For a project to end on-time, on-task, and on-budget, rework needs to be minimized. To prevent rework, all team members need to understand the main causes of scope creep and rework and have strategies to avoid causing the extra work.

Strategies include providing access and openness for the types of communication that will prevent members from making individual decisions that conflict with the best choices for the success of the project.

Ask Before You Act

What is scope creep? When decisions made by any member of the project team add extra work to the project, the scope increases or creeps. Sometimes the simplest decision can increase scope and derail a project.

Let’s look at an example. On a project, a developer thought having icons wiggle side to side when the mouse hovers over them would be a good addition. It was not in the requirements to have a wiggle, but it was also not in the requirements to not wiggle. The developer took 15 minutes to add the wiggle functionality. It worked, so the quality analyst sent it on to the business for user acceptance testing. When the business team member tested the page, they were surprised to find a wiggle and did not like it. The next meeting included a discussion of the wiggle and it was decided to remove the wiggle. The code went back to the developer and it was removed. It was then retested by quality and business.

The original 15 minutes of work ultimately added 4 hours of work to the project. If the developer had taken 5 minutes to ask if the business would like the wiggle added, the scope would not have increased and the developer would not have ended up recording the page. During a project, hundreds of decisions are made opening the potential for good-intentioned choices to increase scope and cause rework.

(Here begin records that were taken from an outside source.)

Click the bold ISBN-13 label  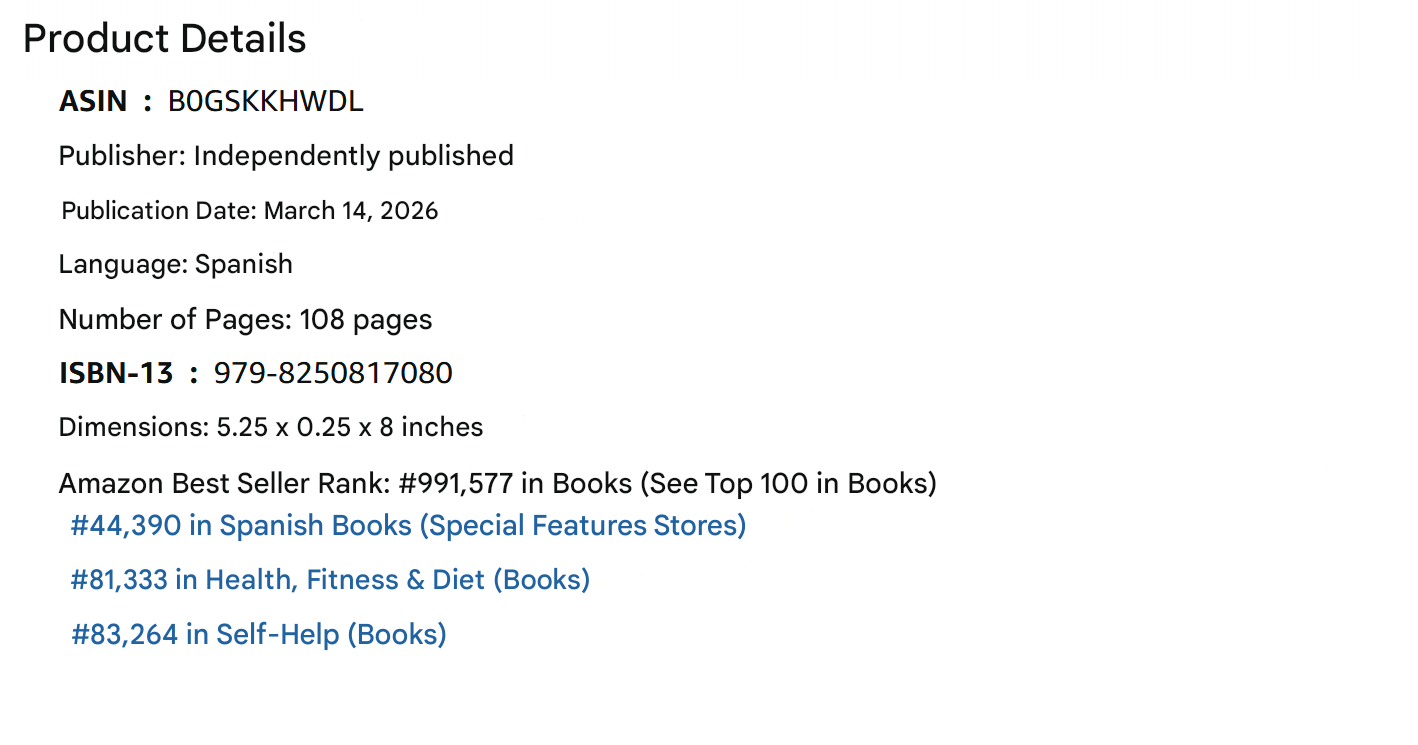coord(116,374)
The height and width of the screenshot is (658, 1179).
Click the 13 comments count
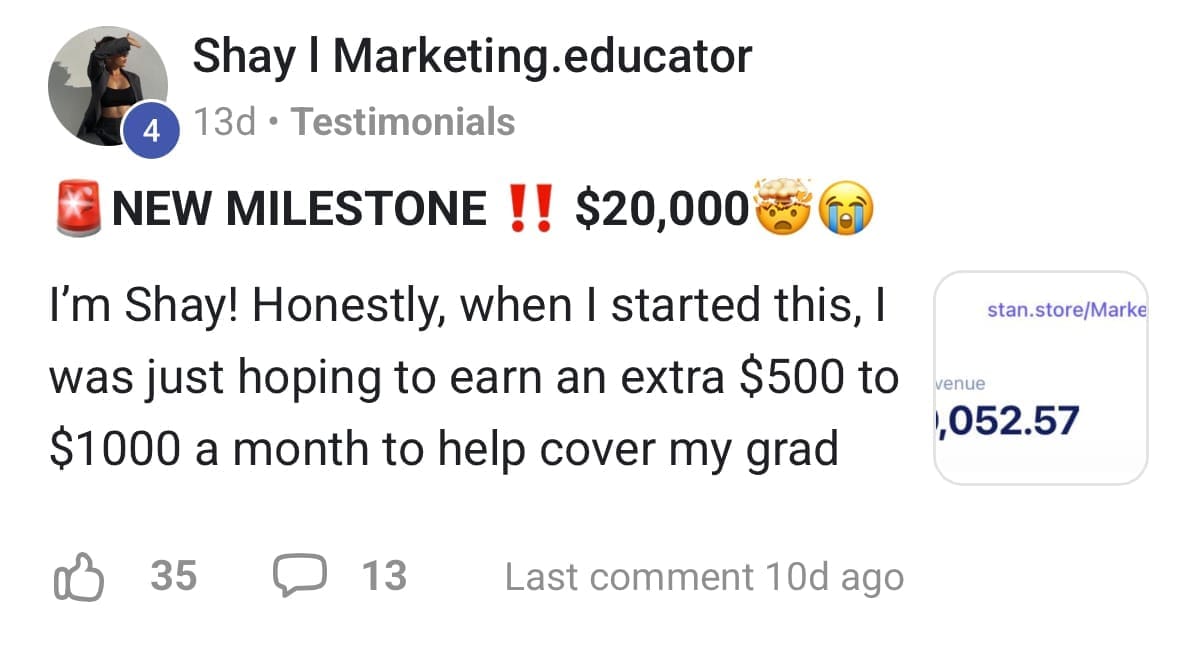[384, 577]
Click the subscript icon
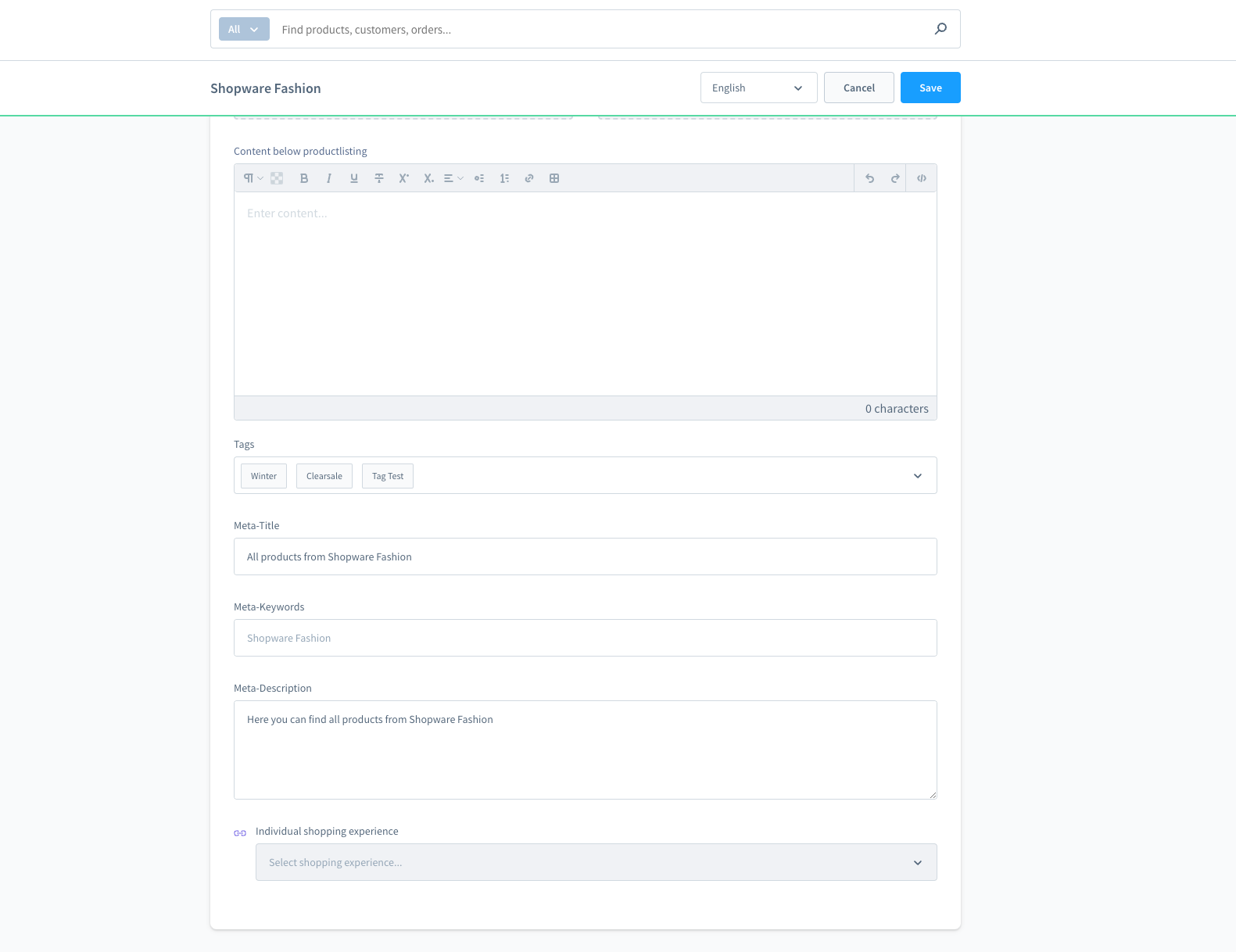This screenshot has height=952, width=1236. pyautogui.click(x=428, y=178)
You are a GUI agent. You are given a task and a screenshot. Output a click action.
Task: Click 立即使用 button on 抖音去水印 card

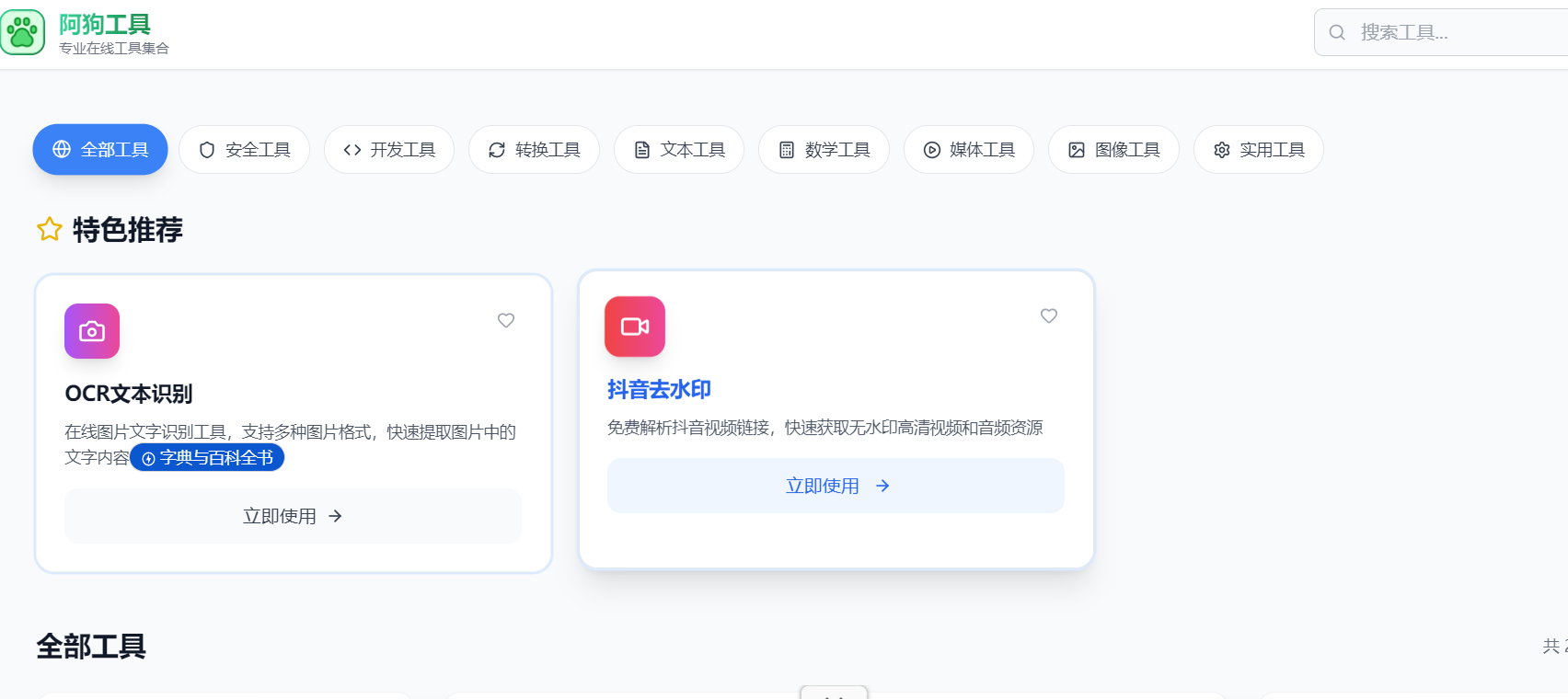(x=836, y=486)
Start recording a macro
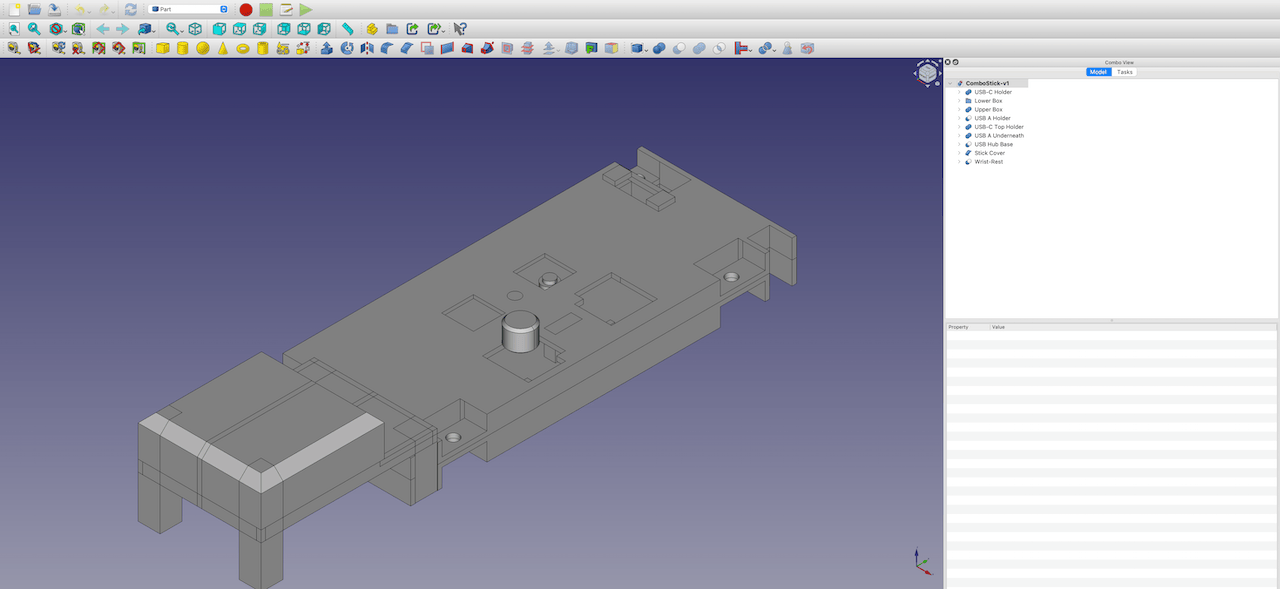This screenshot has width=1280, height=589. [246, 9]
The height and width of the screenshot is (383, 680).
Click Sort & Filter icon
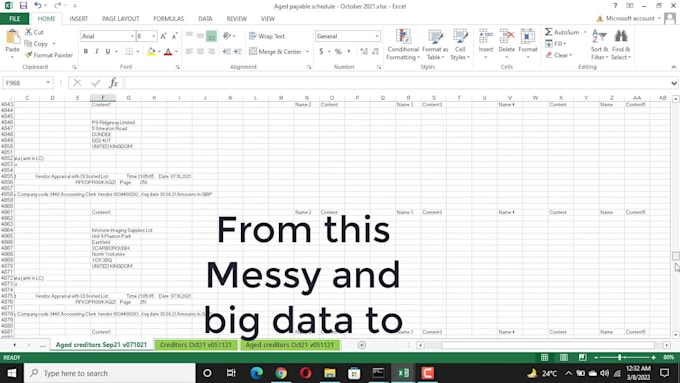point(599,36)

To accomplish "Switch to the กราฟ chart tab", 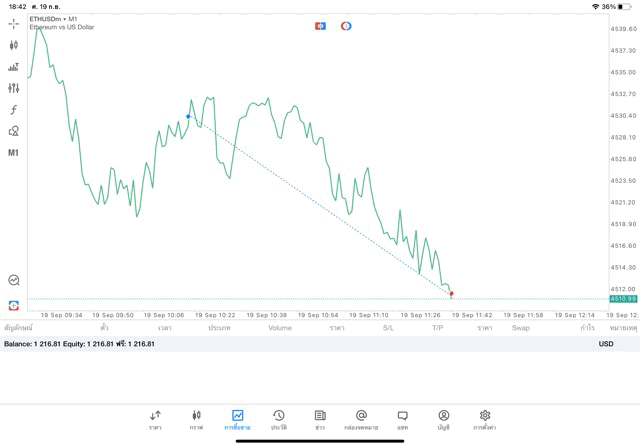I will coord(196,419).
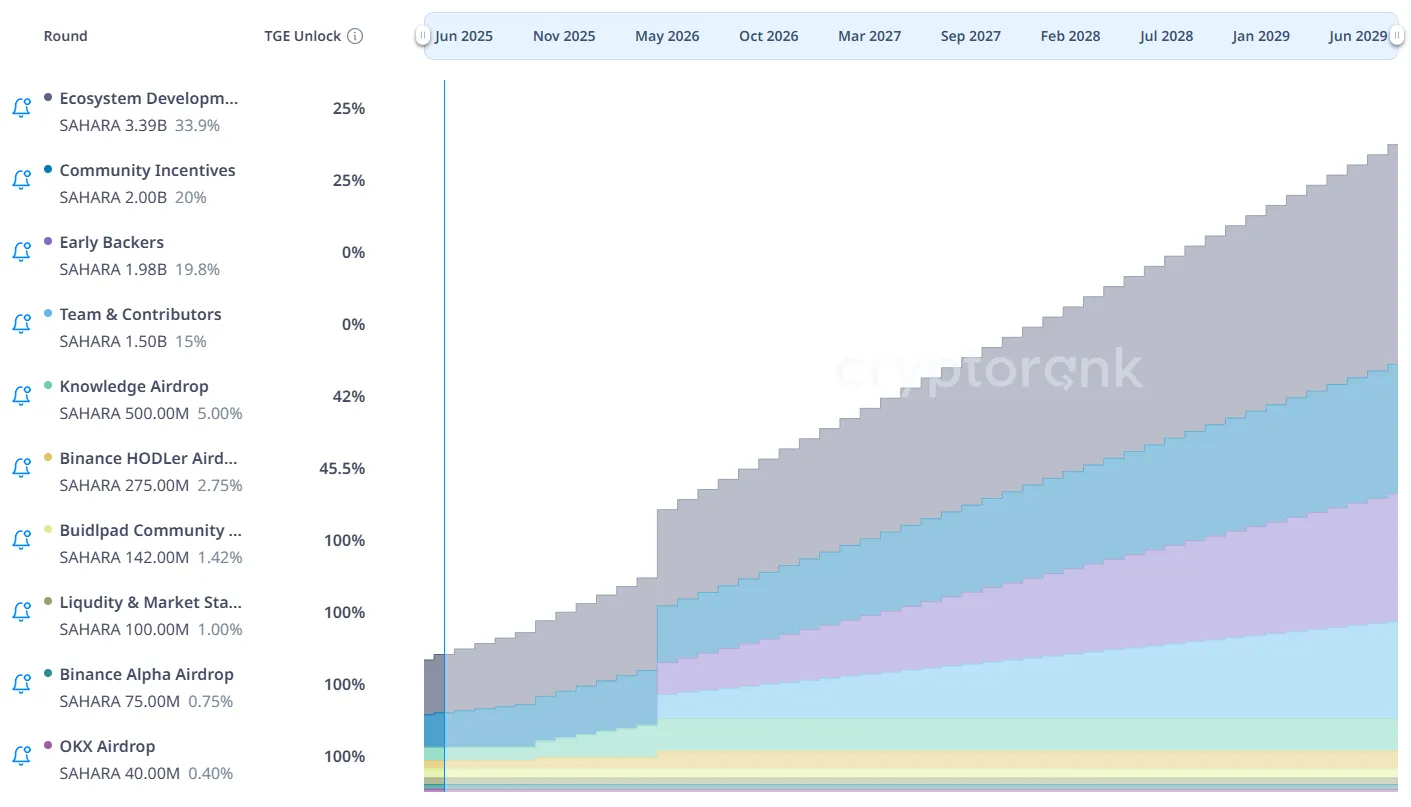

Teams with a strong culture of communication and consistent business involvement will have less “wiggles” in the project. Create a team norm of ask before you act to keep your project on the road to success.

In essense;

The majority of people believe that IT and business both begin and end out of sync. Much of the inability to align on completion surrounds the understanding of bugs. A bug is any flaw in a software system, but who decides if it is a true flaw or a choice?

Most IT teams define bugs as critical, high, medium, and low with the level tied to the coding effort it will take to fix the bug. An item that will impact the entire system stopping it from working correctly will be a critical where a typo will be a low.

Business teams define issues by how they impact the customer or user. Agreement that an item that stops the system from working is critical is easy to accept; however, typos are rarely low to a business member. They may be easy to fix, but they are embarrassing to the business.

There will be a set of bugs that are a matter of choice. For example, if the user hits save and the page saves and takes the user to a dashboard page, this was a business choice made in requirements. If during testing, business decides they would rather have the user directed to another page, it would be logged in as a bug that could be low to high depending on the amount of occurrences and the effort.

Bugs that do not stop functionality need to be decided on very intentionally. Where the business may want the page change if it is 15 minutes of effort, they may not want to spend 4 hours on the change at this time. Teams with agreement on bug classifications will be likely to agree a project is truly done.